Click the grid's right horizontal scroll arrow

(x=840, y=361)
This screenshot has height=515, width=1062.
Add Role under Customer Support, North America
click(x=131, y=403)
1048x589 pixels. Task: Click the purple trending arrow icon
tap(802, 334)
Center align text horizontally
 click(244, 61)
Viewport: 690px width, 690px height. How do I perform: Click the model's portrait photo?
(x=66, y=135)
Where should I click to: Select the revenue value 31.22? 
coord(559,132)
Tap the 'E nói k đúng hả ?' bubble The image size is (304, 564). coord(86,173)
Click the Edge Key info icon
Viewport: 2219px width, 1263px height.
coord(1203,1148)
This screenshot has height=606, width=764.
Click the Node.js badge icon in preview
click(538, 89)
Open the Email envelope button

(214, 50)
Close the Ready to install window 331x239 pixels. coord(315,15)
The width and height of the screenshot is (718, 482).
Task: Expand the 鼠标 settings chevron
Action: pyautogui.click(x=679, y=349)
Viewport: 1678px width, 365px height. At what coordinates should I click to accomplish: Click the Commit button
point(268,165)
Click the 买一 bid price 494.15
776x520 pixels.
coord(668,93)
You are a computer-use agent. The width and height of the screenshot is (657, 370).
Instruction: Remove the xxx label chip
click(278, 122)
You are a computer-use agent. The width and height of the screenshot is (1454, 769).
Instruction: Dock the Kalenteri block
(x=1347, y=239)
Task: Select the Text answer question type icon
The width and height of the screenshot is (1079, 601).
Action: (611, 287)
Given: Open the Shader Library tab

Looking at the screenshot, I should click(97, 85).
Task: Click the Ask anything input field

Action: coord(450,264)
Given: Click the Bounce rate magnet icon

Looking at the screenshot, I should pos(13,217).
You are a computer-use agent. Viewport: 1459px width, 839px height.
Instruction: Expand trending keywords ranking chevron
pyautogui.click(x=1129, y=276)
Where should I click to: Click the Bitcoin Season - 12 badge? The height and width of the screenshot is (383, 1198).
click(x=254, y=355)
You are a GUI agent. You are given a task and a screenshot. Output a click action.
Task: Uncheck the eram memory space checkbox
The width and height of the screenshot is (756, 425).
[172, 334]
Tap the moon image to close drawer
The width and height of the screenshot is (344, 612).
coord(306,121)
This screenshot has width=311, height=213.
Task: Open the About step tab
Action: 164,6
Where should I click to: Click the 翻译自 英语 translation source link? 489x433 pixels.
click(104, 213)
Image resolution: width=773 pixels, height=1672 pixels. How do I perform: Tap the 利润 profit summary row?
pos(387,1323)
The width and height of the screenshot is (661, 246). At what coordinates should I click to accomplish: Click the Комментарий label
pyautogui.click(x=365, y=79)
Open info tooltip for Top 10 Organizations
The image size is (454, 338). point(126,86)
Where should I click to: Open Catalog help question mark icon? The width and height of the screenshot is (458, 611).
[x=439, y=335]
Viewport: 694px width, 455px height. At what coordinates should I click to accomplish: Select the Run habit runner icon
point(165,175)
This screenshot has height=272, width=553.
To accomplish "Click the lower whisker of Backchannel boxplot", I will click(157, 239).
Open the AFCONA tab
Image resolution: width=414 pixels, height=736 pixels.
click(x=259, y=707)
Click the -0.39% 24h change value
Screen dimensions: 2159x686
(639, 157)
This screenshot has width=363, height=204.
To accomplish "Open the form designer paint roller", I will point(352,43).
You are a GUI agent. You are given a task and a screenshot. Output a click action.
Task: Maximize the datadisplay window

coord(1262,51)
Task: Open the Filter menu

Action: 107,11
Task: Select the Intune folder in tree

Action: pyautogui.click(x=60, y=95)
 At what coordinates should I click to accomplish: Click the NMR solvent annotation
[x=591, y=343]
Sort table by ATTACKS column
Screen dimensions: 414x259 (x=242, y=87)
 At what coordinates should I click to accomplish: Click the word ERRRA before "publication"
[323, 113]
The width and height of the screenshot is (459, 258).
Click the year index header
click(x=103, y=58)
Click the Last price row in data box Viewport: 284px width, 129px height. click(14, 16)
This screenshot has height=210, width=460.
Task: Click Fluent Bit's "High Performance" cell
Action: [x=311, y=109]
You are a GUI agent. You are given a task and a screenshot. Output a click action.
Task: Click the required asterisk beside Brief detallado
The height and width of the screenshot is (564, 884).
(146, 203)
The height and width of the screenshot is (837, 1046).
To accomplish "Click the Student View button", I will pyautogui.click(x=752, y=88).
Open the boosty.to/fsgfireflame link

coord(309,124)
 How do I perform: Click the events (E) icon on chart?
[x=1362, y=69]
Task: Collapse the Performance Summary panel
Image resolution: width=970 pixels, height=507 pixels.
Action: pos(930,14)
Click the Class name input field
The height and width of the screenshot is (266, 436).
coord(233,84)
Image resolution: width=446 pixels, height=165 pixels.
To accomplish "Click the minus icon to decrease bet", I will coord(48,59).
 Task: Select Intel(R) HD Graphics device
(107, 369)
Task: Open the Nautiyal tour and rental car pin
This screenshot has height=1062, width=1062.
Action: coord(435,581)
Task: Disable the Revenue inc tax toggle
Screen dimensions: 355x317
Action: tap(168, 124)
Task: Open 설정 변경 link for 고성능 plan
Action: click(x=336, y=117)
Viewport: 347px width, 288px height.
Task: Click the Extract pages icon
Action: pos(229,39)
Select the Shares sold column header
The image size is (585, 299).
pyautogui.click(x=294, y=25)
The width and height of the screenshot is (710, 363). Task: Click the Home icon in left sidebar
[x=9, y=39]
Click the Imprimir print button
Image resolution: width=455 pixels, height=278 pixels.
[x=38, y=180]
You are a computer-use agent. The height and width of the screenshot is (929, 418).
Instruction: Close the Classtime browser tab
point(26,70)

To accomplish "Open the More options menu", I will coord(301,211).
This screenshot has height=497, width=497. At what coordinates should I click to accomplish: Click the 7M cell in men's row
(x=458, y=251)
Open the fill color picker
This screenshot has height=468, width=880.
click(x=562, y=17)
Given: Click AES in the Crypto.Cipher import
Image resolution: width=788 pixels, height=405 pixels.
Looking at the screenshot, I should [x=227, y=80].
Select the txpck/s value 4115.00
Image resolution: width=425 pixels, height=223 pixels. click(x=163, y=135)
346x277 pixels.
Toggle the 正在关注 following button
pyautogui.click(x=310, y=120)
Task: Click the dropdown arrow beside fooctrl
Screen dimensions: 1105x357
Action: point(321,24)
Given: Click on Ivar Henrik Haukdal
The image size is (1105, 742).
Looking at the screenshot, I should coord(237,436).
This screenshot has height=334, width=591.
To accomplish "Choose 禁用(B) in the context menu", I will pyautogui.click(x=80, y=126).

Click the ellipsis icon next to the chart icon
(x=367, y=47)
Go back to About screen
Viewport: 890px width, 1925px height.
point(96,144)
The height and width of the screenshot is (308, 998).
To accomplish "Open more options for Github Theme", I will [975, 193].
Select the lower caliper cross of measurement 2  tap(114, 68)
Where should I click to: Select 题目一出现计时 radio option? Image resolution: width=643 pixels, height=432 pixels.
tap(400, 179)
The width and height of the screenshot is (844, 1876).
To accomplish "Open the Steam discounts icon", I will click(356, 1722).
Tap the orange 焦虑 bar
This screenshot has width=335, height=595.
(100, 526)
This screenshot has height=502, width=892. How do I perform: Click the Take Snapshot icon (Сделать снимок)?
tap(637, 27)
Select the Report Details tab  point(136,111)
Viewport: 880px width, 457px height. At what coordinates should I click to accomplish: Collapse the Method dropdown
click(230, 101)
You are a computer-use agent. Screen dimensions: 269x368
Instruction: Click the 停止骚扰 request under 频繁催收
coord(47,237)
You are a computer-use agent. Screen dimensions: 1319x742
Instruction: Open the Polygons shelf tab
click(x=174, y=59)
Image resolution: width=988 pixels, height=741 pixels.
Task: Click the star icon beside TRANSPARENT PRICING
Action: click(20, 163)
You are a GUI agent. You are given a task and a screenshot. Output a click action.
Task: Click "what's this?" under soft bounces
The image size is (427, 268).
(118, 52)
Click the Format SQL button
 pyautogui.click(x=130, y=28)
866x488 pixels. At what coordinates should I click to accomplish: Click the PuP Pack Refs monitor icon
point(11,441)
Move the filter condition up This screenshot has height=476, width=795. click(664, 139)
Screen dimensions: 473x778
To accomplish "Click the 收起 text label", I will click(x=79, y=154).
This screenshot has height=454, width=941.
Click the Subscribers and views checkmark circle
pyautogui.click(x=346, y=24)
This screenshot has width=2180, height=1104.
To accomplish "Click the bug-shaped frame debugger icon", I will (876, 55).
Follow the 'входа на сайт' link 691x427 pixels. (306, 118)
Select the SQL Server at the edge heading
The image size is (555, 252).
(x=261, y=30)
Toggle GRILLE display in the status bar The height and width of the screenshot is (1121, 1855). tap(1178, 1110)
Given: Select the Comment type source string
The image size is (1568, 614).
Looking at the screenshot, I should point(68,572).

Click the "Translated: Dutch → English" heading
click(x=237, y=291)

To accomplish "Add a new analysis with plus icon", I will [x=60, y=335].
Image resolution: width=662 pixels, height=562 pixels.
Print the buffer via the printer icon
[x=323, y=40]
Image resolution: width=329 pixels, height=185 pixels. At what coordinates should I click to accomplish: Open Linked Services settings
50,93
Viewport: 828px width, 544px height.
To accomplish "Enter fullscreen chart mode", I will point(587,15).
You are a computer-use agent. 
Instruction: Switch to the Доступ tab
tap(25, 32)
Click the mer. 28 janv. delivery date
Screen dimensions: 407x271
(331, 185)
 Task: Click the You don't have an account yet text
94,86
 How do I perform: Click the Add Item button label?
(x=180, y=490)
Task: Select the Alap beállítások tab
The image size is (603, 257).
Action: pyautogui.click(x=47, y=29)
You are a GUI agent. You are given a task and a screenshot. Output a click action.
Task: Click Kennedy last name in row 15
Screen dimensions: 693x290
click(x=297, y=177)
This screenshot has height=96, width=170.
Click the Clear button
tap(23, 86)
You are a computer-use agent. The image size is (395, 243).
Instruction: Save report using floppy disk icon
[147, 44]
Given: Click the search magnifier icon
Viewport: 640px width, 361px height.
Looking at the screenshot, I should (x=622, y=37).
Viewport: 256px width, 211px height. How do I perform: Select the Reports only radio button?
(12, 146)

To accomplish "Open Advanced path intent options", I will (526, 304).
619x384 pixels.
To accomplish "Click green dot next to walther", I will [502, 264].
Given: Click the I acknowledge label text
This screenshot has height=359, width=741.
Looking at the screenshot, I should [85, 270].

Directions for this task: Copy the listing above verbatim, from its first line up to and including the line with "coord(1203,1148)".

Written response:
Click the grid's right horizontal scroll arrow

(x=840, y=361)
This screenshot has height=515, width=1062.
Add Role under Customer Support, North America
click(x=131, y=403)
1048x589 pixels. Task: Click the purple trending arrow icon
tap(802, 334)
Center align text horizontally
 click(244, 61)
Viewport: 690px width, 690px height. How do I perform: Click the model's portrait photo?
(x=66, y=135)
Where should I click to: Select the revenue value 31.22? 
coord(559,132)
Tap the 'E nói k đúng hả ?' bubble The image size is (304, 564). coord(86,173)
Click the Edge Key info icon
Viewport: 2219px width, 1263px height.
coord(1203,1148)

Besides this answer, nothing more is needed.